What you are asked to do: Each entry shown below is to be reproduced exactly.

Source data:

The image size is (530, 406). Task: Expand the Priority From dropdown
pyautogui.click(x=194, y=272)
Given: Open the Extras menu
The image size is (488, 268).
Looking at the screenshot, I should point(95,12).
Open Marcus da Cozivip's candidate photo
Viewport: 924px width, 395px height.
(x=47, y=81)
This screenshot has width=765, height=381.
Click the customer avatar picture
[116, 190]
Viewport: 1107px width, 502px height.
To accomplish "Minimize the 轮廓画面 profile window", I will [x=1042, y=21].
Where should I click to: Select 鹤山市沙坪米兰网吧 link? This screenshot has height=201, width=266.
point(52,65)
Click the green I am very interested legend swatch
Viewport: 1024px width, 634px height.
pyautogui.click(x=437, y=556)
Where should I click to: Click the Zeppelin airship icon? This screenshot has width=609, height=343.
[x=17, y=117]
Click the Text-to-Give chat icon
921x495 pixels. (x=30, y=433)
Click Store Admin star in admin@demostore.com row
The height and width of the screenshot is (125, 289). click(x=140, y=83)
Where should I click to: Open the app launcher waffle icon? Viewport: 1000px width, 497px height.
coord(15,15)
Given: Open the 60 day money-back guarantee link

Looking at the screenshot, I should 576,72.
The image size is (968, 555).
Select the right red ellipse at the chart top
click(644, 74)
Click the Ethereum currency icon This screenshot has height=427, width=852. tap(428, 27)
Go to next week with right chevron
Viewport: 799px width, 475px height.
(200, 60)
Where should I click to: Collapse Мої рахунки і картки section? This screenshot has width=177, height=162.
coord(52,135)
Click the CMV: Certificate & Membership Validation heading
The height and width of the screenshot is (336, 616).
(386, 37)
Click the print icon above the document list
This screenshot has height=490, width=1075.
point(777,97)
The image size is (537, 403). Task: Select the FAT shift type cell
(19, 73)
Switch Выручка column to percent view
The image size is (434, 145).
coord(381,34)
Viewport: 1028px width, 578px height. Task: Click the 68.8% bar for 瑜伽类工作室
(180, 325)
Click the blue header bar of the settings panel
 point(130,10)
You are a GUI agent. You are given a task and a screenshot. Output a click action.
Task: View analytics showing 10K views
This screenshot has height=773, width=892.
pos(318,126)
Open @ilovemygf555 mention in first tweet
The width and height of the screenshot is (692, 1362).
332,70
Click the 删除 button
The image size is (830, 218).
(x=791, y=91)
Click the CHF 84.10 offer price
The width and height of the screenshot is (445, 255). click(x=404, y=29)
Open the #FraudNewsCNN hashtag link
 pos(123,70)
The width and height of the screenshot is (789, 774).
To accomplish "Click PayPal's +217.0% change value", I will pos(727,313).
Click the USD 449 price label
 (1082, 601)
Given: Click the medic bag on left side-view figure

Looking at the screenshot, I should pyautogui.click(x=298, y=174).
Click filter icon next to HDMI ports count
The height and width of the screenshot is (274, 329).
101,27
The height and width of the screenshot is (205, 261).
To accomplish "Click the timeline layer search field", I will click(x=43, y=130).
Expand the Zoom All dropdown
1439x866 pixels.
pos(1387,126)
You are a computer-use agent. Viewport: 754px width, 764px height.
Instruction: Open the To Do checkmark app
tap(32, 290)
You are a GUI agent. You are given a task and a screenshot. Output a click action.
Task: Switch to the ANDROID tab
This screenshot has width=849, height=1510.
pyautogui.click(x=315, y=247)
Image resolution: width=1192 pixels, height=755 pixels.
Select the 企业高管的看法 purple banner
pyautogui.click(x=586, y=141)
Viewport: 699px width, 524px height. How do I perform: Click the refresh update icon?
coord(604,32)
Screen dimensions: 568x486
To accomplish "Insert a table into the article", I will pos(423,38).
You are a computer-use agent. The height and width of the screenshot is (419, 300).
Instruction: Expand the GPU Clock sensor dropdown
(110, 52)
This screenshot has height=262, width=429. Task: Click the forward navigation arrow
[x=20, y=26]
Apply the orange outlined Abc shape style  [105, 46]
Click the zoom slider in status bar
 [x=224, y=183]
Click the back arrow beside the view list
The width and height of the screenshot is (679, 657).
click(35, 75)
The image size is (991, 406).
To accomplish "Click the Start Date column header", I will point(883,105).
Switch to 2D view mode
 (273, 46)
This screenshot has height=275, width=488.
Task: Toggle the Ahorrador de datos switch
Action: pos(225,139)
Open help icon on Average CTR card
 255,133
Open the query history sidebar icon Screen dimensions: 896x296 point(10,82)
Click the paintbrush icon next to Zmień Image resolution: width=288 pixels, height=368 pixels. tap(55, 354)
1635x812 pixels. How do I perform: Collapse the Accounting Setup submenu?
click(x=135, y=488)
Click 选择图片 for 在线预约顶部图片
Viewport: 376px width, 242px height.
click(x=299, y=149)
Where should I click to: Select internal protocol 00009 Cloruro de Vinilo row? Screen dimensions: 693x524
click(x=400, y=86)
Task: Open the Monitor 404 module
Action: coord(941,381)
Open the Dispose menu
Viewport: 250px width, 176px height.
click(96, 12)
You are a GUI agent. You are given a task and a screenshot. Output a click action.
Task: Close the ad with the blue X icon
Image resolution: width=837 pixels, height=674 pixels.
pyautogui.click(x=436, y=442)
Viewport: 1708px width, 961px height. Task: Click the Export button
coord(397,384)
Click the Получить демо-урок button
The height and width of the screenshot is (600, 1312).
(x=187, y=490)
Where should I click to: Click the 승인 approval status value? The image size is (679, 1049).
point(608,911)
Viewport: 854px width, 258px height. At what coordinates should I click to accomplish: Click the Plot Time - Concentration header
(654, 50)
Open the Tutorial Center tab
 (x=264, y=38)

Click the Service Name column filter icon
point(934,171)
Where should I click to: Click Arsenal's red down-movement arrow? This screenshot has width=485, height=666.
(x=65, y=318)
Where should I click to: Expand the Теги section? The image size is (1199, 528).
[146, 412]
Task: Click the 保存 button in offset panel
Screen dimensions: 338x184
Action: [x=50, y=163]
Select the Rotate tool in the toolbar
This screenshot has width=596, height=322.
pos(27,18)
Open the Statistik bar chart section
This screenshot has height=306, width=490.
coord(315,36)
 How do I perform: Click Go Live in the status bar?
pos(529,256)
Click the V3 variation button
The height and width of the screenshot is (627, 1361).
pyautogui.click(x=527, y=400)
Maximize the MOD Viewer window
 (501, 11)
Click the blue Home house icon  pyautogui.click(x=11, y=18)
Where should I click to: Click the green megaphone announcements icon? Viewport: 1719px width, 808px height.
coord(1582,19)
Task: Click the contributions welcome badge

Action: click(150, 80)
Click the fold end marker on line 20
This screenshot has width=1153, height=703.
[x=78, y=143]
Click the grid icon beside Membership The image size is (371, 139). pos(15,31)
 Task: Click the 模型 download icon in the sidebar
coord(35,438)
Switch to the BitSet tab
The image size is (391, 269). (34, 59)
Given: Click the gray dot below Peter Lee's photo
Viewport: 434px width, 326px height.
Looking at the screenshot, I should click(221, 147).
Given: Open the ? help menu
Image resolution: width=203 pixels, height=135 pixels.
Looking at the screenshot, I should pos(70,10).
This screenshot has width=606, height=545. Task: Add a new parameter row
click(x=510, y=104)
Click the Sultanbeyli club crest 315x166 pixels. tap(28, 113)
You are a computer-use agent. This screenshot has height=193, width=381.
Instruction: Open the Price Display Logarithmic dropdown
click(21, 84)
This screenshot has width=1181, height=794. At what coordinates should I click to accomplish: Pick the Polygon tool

Answer to this problem:
The image size is (530, 406). Task: Expand the Priority From dropdown
pyautogui.click(x=194, y=272)
Given: Open the Extras menu
The image size is (488, 268).
Looking at the screenshot, I should point(95,12).
Open Marcus da Cozivip's candidate photo
Viewport: 924px width, 395px height.
(x=47, y=81)
This screenshot has width=765, height=381.
Click the customer avatar picture
[116, 190]
Viewport: 1107px width, 502px height.
To accomplish "Minimize the 轮廓画面 profile window", I will [x=1042, y=21].
Where should I click to: Select 鹤山市沙坪米兰网吧 link? This screenshot has height=201, width=266.
point(52,65)
Click the green I am very interested legend swatch
Viewport: 1024px width, 634px height.
pyautogui.click(x=437, y=556)
Where should I click to: Click the Zeppelin airship icon? This screenshot has width=609, height=343.
[x=17, y=117]
Click the Text-to-Give chat icon
921x495 pixels. (x=30, y=433)
Click Store Admin star in admin@demostore.com row
The height and width of the screenshot is (125, 289). click(x=140, y=83)
Where should I click to: Open the app launcher waffle icon? Viewport: 1000px width, 497px height.
coord(15,15)
Given: Open the 60 day money-back guarantee link

Looking at the screenshot, I should 576,72.
The image size is (968, 555).
Select the right red ellipse at the chart top
click(644, 74)
Click the Ethereum currency icon This screenshot has height=427, width=852. tap(428, 27)
Go to next week with right chevron
Viewport: 799px width, 475px height.
(200, 60)
Where should I click to: Collapse Мої рахунки і картки section? This screenshot has width=177, height=162.
coord(52,135)
Click the CMV: Certificate & Membership Validation heading
The height and width of the screenshot is (336, 616).
(386, 37)
Click the print icon above the document list
This screenshot has height=490, width=1075.
point(777,97)
The image size is (537, 403). Task: Select the FAT shift type cell
(19, 73)
Switch Выручка column to percent view
The image size is (434, 145).
coord(381,34)
Viewport: 1028px width, 578px height. Task: Click the 68.8% bar for 瑜伽类工作室
(180, 325)
Click the blue header bar of the settings panel
 point(130,10)
You are a GUI agent. You are given a task and a screenshot. Output a click action.
Task: View analytics showing 10K views
This screenshot has height=773, width=892.
pos(318,126)
Open @ilovemygf555 mention in first tweet
The width and height of the screenshot is (692, 1362).
332,70
Click the 删除 button
The image size is (830, 218).
(x=791, y=91)
Click the CHF 84.10 offer price
The width and height of the screenshot is (445, 255). click(x=404, y=29)
Open the #FraudNewsCNN hashtag link
 pos(123,70)
The width and height of the screenshot is (789, 774).
To accomplish "Click PayPal's +217.0% change value", I will pos(727,313).
Click the USD 449 price label
 (1082, 601)
Given: Click the medic bag on left side-view figure

Looking at the screenshot, I should pyautogui.click(x=298, y=174).
Click filter icon next to HDMI ports count
The height and width of the screenshot is (274, 329).
101,27
The height and width of the screenshot is (205, 261).
To accomplish "Click the timeline layer search field", I will click(x=43, y=130).
Expand the Zoom All dropdown
1439x866 pixels.
pos(1387,126)
You are a computer-use agent. Viewport: 754px width, 764px height.
Instruction: Open the To Do checkmark app
tap(32, 290)
You are a GUI agent. You are given a task and a screenshot. Output a click action.
Task: Switch to the ANDROID tab
This screenshot has width=849, height=1510.
pyautogui.click(x=315, y=247)
Image resolution: width=1192 pixels, height=755 pixels.
Select the 企业高管的看法 purple banner
pyautogui.click(x=586, y=141)
Viewport: 699px width, 524px height. How do I perform: Click the refresh update icon?
coord(604,32)
Screen dimensions: 568x486
To accomplish "Insert a table into the article", I will pos(423,38).
You are a computer-use agent. The height and width of the screenshot is (419, 300).
Instruction: Expand the GPU Clock sensor dropdown
(110, 52)
This screenshot has height=262, width=429. Task: Click the forward navigation arrow
[x=20, y=26]
Apply the orange outlined Abc shape style  [105, 46]
Click the zoom slider in status bar
 [x=224, y=183]
Click the back arrow beside the view list
The width and height of the screenshot is (679, 657).
click(35, 75)
The image size is (991, 406).
To accomplish "Click the Start Date column header", I will point(883,105).
Switch to 2D view mode
 (273, 46)
This screenshot has height=275, width=488.
Task: Toggle the Ahorrador de datos switch
Action: pos(225,139)
Open help icon on Average CTR card
 255,133
Open the query history sidebar icon Screen dimensions: 896x296 point(10,82)
Click the paintbrush icon next to Zmień Image resolution: width=288 pixels, height=368 pixels. tap(55, 354)
1635x812 pixels. How do I perform: Collapse the Accounting Setup submenu?
click(x=135, y=488)
Click 选择图片 for 在线预约顶部图片
Viewport: 376px width, 242px height.
click(x=299, y=149)
Where should I click to: Select internal protocol 00009 Cloruro de Vinilo row? Screen dimensions: 693x524
click(x=400, y=86)
Task: Open the Monitor 404 module
Action: coord(941,381)
Open the Dispose menu
Viewport: 250px width, 176px height.
click(96, 12)
You are a GUI agent. You are given a task and a screenshot. Output a click action.
Task: Close the ad with the blue X icon
Image resolution: width=837 pixels, height=674 pixels.
pyautogui.click(x=436, y=442)
Viewport: 1708px width, 961px height. Task: Click the Export button
coord(397,384)
Click the Получить демо-урок button
The height and width of the screenshot is (600, 1312).
(x=187, y=490)
Where should I click to: Click the 승인 approval status value? The image size is (679, 1049).
point(608,911)
Viewport: 854px width, 258px height. At what coordinates should I click to accomplish: Click the Plot Time - Concentration header
(654, 50)
Open the Tutorial Center tab
 (x=264, y=38)

Click the Service Name column filter icon
point(934,171)
Where should I click to: Click Arsenal's red down-movement arrow? This screenshot has width=485, height=666.
(x=65, y=318)
Where should I click to: Expand the Теги section? The image size is (1199, 528).
[146, 412]
Task: Click the 保存 button in offset panel
Screen dimensions: 338x184
Action: [x=50, y=163]
Select the Rotate tool in the toolbar
This screenshot has width=596, height=322.
pos(27,18)
Open the Statistik bar chart section
This screenshot has height=306, width=490.
coord(315,36)
 How do I perform: Click Go Live in the status bar?
pos(529,256)
Click the V3 variation button
The height and width of the screenshot is (627, 1361).
pyautogui.click(x=527, y=400)
Maximize the MOD Viewer window
 (501, 11)
Click the blue Home house icon  pyautogui.click(x=11, y=18)
Where should I click to: Click the green megaphone announcements icon? Viewport: 1719px width, 808px height.
coord(1582,19)
Task: Click the contributions welcome badge

Action: click(150, 80)
Click the fold end marker on line 20
This screenshot has width=1153, height=703.
[x=78, y=143]
Click the grid icon beside Membership The image size is (371, 139). pos(15,31)
 Task: Click the 模型 download icon in the sidebar
coord(35,438)
Switch to the BitSet tab
The image size is (391, 269). (34, 59)
Given: Click the gray dot below Peter Lee's photo
Viewport: 434px width, 326px height.
Looking at the screenshot, I should click(221, 147).
Given: Open the ? help menu
Image resolution: width=203 pixels, height=135 pixels.
Looking at the screenshot, I should pos(70,10).
This screenshot has width=606, height=545. Task: Add a new parameter row
click(x=510, y=104)
Click the Sultanbeyli club crest 315x166 pixels. tap(28, 113)
You are a computer-use agent. This screenshot has height=193, width=381.
Instruction: Open the Price Display Logarithmic dropdown
click(21, 84)
This screenshot has width=1181, height=794. At what coordinates should I click to accomplish: Pick the Polygon tool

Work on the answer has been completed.